══ Material provided
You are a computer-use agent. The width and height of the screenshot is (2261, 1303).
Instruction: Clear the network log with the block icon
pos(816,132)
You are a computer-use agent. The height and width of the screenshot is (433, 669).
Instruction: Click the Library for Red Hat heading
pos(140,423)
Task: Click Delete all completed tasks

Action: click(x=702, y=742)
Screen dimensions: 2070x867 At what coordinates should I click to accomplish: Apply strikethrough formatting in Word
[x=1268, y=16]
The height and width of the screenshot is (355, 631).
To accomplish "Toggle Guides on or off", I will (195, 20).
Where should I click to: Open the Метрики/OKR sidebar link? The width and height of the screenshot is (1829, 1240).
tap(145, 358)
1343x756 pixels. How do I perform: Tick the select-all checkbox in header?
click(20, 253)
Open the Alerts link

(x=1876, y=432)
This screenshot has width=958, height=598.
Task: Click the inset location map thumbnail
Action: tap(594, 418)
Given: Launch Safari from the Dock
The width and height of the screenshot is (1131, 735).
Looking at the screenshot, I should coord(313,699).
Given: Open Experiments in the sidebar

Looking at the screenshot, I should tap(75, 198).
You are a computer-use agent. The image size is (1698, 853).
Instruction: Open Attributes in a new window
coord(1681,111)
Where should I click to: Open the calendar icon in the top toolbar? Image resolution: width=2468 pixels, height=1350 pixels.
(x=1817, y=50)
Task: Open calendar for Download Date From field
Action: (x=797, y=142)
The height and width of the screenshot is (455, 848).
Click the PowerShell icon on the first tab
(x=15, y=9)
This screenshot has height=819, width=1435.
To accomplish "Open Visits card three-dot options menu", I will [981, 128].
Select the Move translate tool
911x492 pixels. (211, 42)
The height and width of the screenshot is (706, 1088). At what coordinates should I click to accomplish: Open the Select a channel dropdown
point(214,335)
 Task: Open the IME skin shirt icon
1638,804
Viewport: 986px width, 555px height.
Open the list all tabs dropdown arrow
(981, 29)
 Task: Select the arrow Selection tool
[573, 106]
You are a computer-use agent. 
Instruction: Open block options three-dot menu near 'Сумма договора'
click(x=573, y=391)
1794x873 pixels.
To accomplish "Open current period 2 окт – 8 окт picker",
════
Only the lines above starting with the one with "Where should I click to: Open the Метрики/OKR" and going through the one with "This screenshot has height=819, width=1435." are to be copied, word for word and with both ends kept.

Where should I click to: Open the Метрики/OKR sidebar link? The width and height of the screenshot is (1829, 1240).
tap(145, 358)
1343x756 pixels. How do I perform: Tick the select-all checkbox in header?
click(20, 253)
Open the Alerts link

(x=1876, y=432)
This screenshot has width=958, height=598.
Task: Click the inset location map thumbnail
Action: tap(594, 418)
Given: Launch Safari from the Dock
The width and height of the screenshot is (1131, 735).
Looking at the screenshot, I should coord(313,699).
Given: Open Experiments in the sidebar

Looking at the screenshot, I should tap(75, 198).
You are a computer-use agent. The image size is (1698, 853).
Instruction: Open Attributes in a new window
coord(1681,111)
Where should I click to: Open the calendar icon in the top toolbar? Image resolution: width=2468 pixels, height=1350 pixels.
(x=1817, y=50)
Task: Open calendar for Download Date From field
Action: (x=797, y=142)
The height and width of the screenshot is (455, 848).
Click the PowerShell icon on the first tab
(x=15, y=9)
This screenshot has height=819, width=1435.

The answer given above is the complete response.